The request:
Please count the lines in the listing below that contain the string "sidebar", treating uppercase and lowercase as different, and reply with the number alone.

[START]

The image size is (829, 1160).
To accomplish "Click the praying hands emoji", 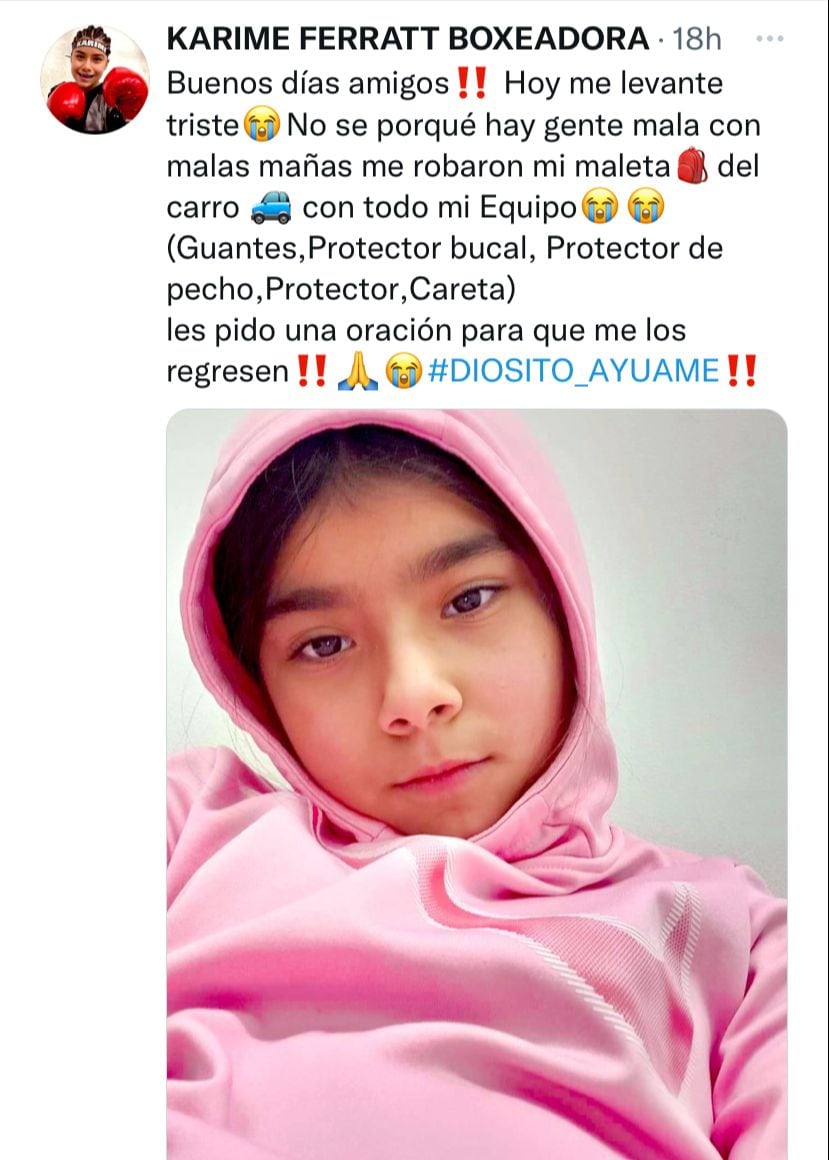I will tap(358, 371).
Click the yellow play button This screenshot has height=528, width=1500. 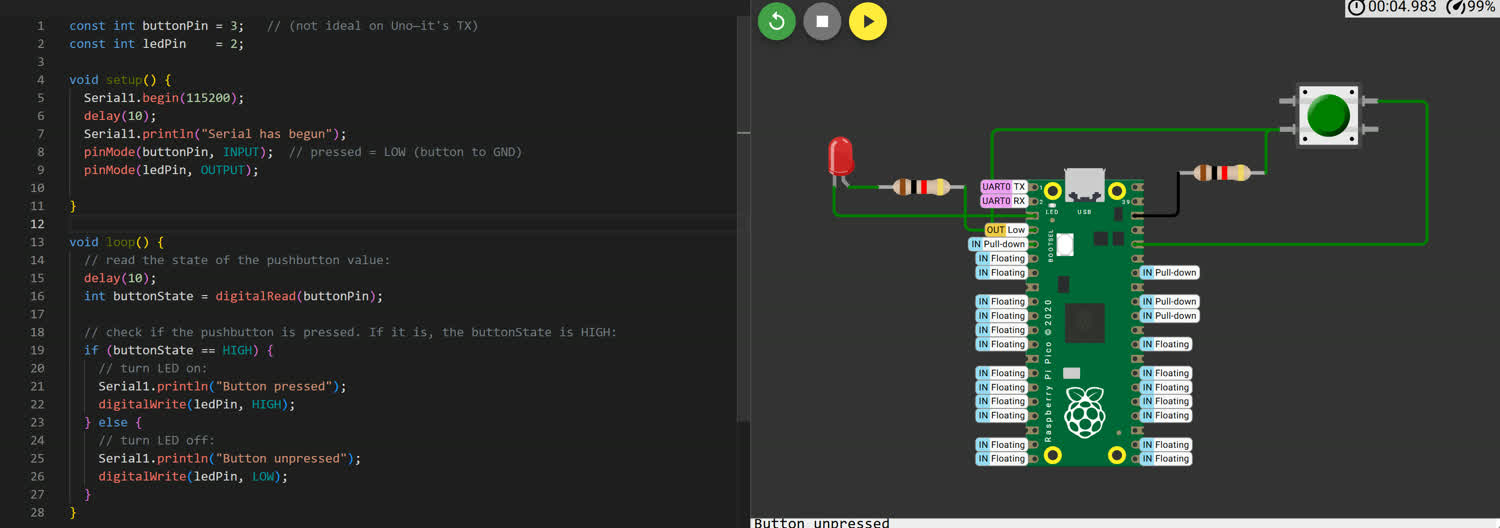coord(868,21)
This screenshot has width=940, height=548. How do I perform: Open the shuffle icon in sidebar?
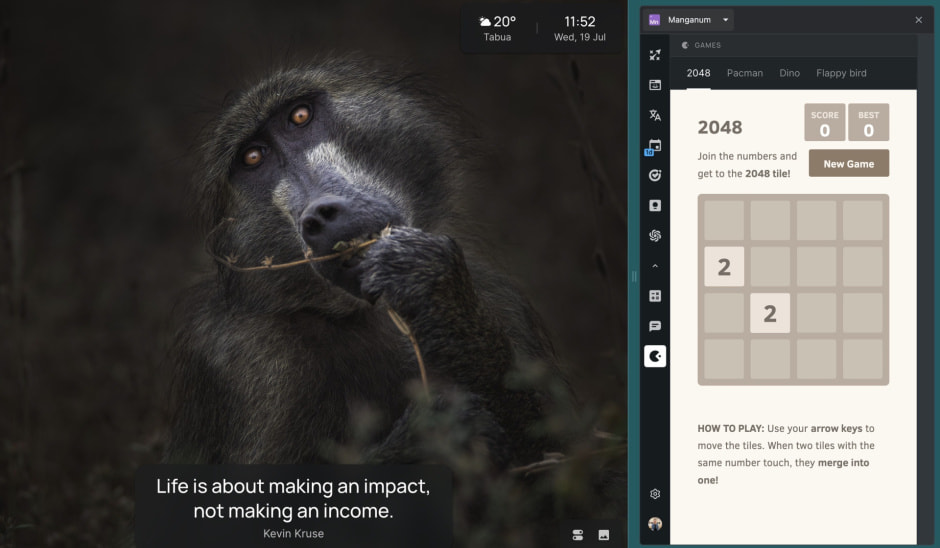click(x=655, y=55)
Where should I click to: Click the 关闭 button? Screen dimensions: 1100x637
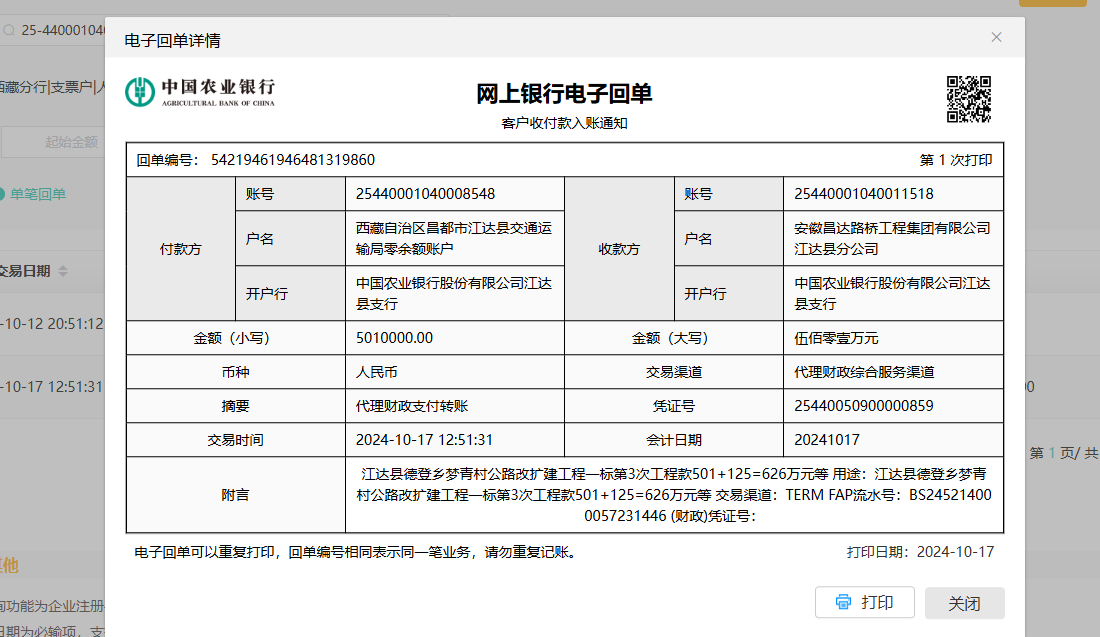point(964,603)
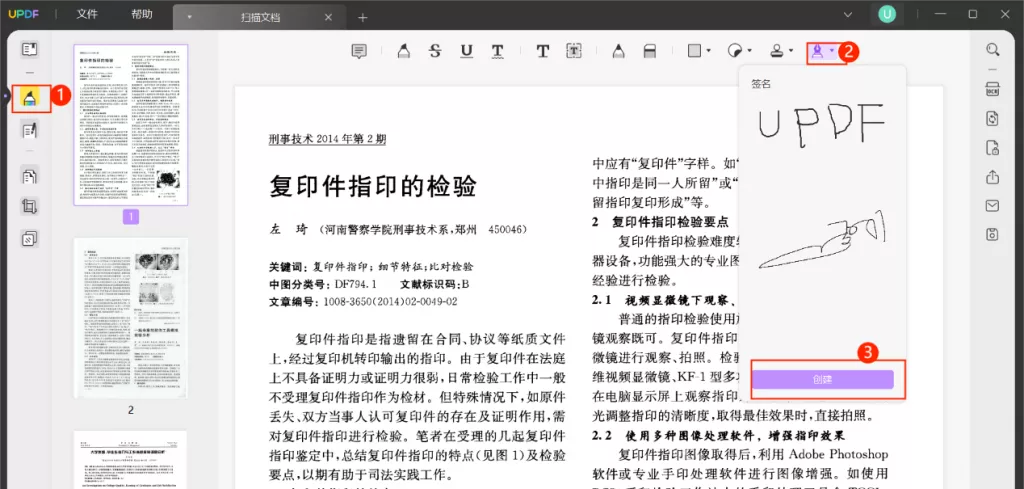This screenshot has width=1024, height=489.
Task: Select the Comment highlighter mode in sidebar
Action: [30, 98]
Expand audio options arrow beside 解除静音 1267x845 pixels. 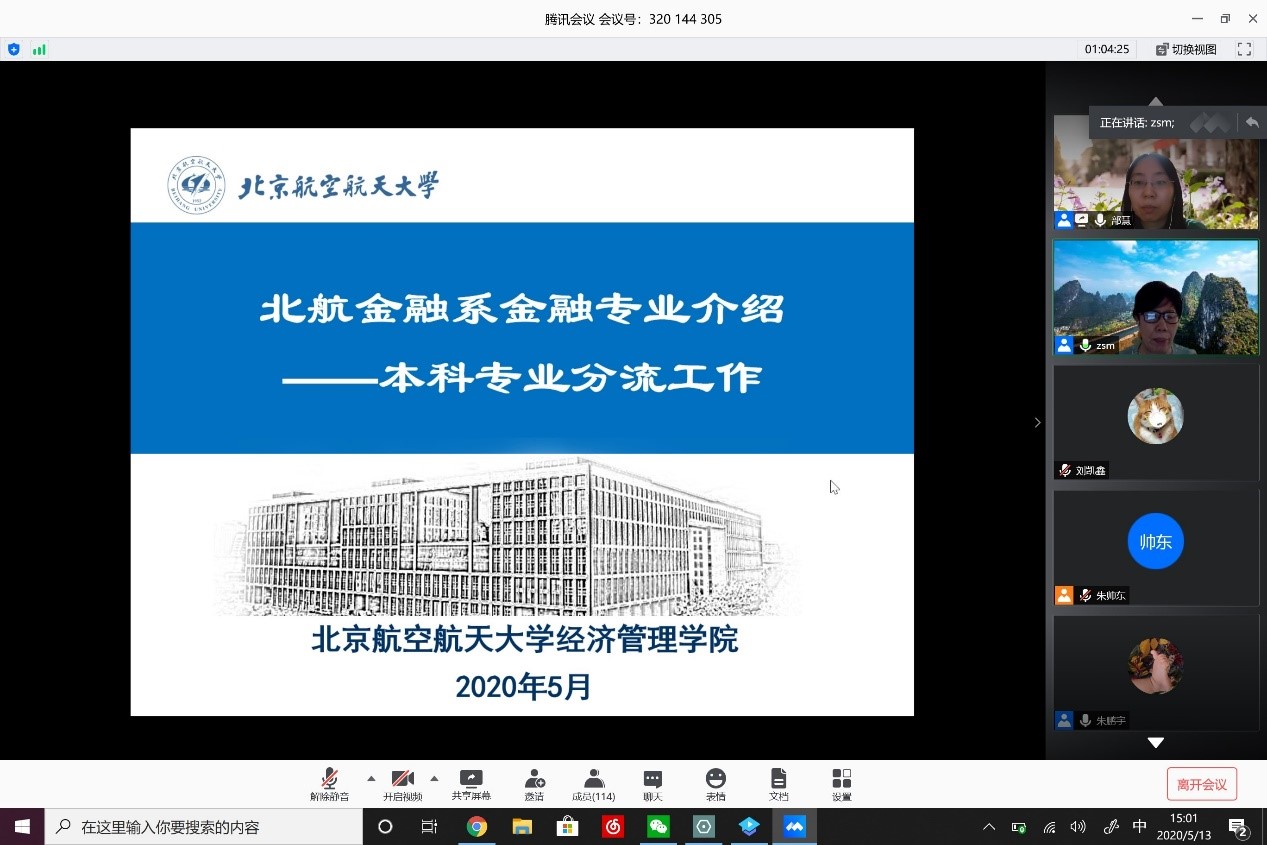[x=371, y=778]
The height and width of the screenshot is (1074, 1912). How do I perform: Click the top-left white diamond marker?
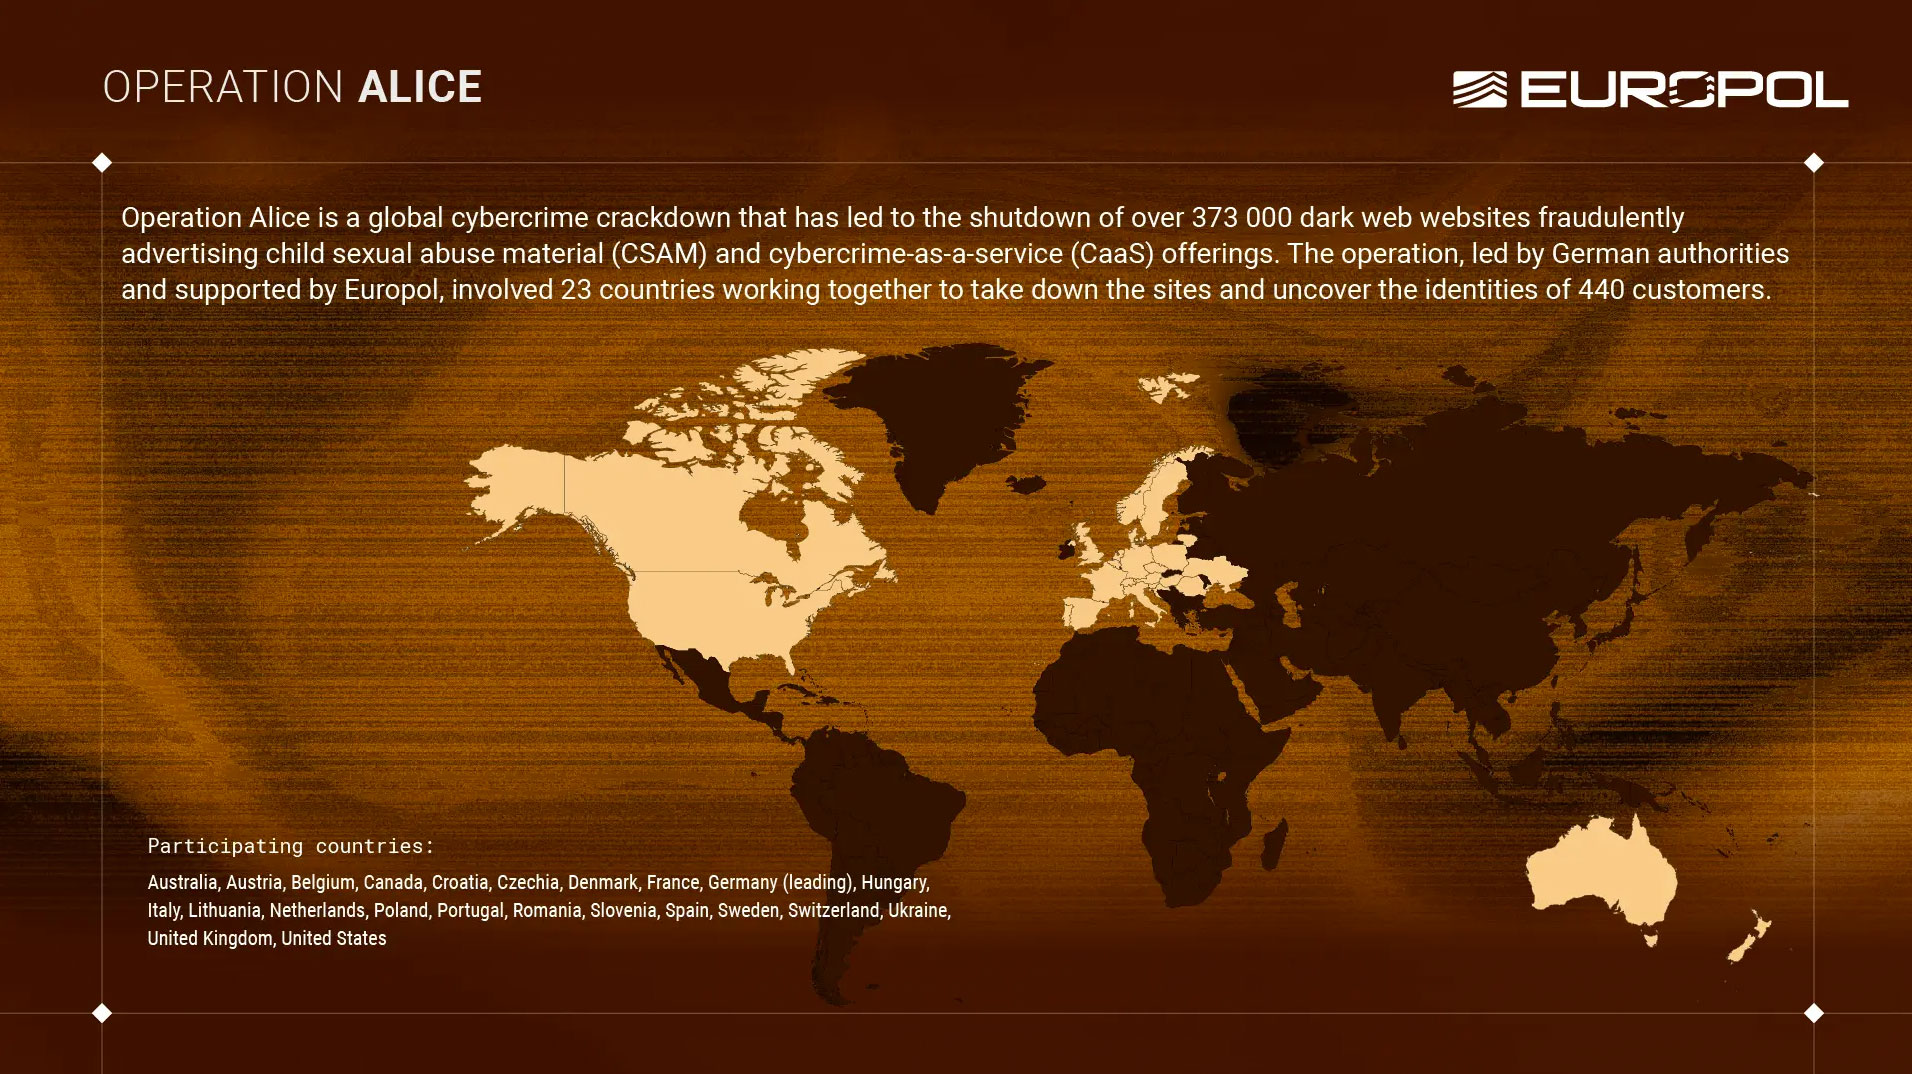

[END]

Answer to this problem:
2